(Saved data entries)
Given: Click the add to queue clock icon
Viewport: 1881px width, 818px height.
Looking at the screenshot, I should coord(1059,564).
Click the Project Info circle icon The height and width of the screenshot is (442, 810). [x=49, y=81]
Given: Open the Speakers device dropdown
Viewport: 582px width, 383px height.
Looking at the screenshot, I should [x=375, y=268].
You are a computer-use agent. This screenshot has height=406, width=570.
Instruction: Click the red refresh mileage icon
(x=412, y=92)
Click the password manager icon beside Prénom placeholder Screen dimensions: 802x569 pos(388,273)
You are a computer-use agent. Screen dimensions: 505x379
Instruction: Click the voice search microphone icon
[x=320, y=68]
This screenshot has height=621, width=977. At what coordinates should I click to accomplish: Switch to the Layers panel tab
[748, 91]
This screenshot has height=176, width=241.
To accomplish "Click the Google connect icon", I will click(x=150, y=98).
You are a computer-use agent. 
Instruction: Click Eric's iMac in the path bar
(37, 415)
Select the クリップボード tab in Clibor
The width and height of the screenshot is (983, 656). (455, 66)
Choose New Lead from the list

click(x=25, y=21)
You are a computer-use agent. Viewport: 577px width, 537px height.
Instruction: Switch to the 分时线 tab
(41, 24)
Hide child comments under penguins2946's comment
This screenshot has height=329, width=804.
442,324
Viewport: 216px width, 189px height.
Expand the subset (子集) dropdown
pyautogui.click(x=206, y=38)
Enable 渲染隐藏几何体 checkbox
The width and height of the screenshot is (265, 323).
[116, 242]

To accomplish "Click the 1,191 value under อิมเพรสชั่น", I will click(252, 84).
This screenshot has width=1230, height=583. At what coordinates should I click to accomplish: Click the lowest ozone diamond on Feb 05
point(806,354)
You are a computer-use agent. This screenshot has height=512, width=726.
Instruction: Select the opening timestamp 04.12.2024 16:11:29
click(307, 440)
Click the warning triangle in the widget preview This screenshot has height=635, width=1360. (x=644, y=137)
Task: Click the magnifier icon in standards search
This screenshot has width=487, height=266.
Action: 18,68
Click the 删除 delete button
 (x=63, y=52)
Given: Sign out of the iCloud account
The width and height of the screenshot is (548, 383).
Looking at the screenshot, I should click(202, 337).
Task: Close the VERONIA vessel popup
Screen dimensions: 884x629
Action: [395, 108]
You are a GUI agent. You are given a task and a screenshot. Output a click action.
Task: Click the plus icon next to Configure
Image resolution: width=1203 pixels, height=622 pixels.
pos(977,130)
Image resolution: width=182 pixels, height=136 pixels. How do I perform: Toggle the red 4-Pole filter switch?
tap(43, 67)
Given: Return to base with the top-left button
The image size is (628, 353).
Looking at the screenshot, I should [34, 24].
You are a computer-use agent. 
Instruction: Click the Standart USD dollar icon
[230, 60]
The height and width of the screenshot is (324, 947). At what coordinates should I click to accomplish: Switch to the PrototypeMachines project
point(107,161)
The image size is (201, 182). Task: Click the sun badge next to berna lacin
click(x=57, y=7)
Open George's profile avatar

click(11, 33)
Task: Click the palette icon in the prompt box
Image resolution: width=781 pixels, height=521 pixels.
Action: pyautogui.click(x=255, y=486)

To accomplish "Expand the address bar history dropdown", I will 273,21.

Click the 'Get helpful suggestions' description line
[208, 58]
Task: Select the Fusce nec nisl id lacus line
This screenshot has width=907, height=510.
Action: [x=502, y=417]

> _YOUR OBJECTIVE_:
For each line of the entries that holds the word "computer", pull that line out.

> _SOLVED EXERCISE_:
You are a computer-use agent. This screenshot has height=406, width=570.
You are a computer-use agent. Screen dimensions: 505x379
You are a computer-use agent. 
You are a computer-use agent. Viewport: 577px width, 537px height.
You are a computer-use agent. This screenshot has height=512, width=726.
You are a computer-use agent. 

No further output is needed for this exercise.